Intermediate players — those who play regularly and have built some consistency — often hit a wall where progress slows despite regular court time. In most cases, the same handful of technical issues are responsible. Here are the five that appear most often in video analysis.
1. Late racket preparation
The single most common issue at this level. Players wait until the ball is almost on them before bringing the racket back, which forces a rushed, arm-only swing with no time to set up properly.
Good padel technique requires the racket to be back before the ball bounces — ideally as the opponent makes contact. Watch the ball early, read the trajectory, and start preparation as you move into position, not after you arrive. Late preparation doesn't just hurt power: it destroys accuracy, because you're compensating for lack of time rather than executing a prepared stroke.
2. Poor split step timing
The split step is the small hop that resets your weight and prepares you to move in any direction.

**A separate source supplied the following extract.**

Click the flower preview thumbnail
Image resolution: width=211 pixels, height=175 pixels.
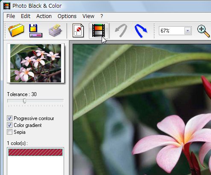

Many intermediate players skip it entirely, or time it too early or too late.
The correct moment to split is just as your opponent makes contact with the ball. Your feet hit the ground exactly when you know where the ball is going — and you can push off immediately in that direction. Without a well-timed split step, you'll always feel like you're chasing the ball rather than reading it.
3. Dropping the racket head on the backhand volley
At the net, the backhand volley is where most intermediate players leak points. The most common error is letting the racket head drop below the wrist, which opens the face, sends the ball up, and gives opponents an easy reply.

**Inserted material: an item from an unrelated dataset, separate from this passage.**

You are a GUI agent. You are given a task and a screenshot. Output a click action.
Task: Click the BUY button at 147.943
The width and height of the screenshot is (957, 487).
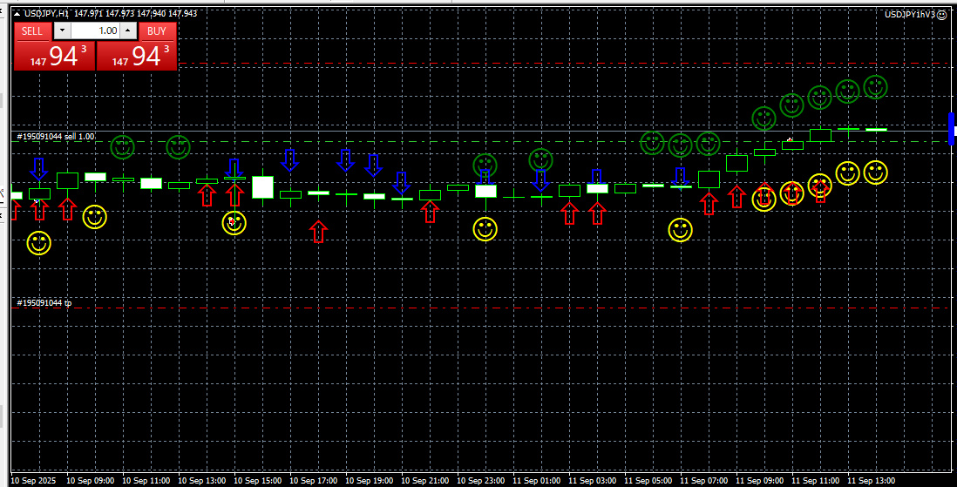[137, 46]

The racket head should stay level with or slightly above the wrist throughout the volley. Keep the movement compact — a short, firm punch forward rather than a swing. Think of it as a controlled block, not a stroke. Grip pressure matters here: too loose and the racket face collapses on contact.

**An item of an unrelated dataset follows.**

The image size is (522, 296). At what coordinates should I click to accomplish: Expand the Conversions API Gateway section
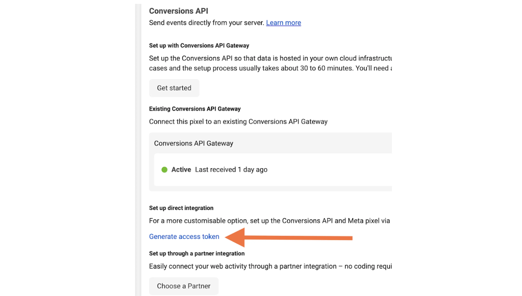pyautogui.click(x=193, y=143)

4. Wrong contact point on the smash
Intermediate players often let the ball drop too far before striking — hitting it level with or behind their head rather than in front and above. This produces weak, flat smashes that bounce predictably and give opponents time to recover.
The ideal contact point is slightly in front of the body, arm almost fully extended, at around two o'clock relative to your head. Move into position early rather than waiting for the ball to come to you, and use your non-racket arm to track the ball as it drops. Getting your feet set before the ball arrives is what separates a controlled smash from a desperate lunge.
5. No weight transfer on the serve
Many players serve from a static base — feet planted, arm swinging, no body involvement. The result is a weak, short serve that puts no pressure on the returner.
A good serve starts from the ground up. Step into the serve with your front foot, rotate your hips and shoulder through the shot, and let the arm come through as a consequence of that chain — not in isolation. Even a modest weight shift forward makes a significant difference in pace and placement consistency.
If you recognise yourself in more than two of these, that's entirely normal — they tend to cluster together. A player with late preparation often has a poor split step too, because both stem from the same underlying habit: reacting instead of reading. The good news is that all five are correctable with focused practice once you know what to look for.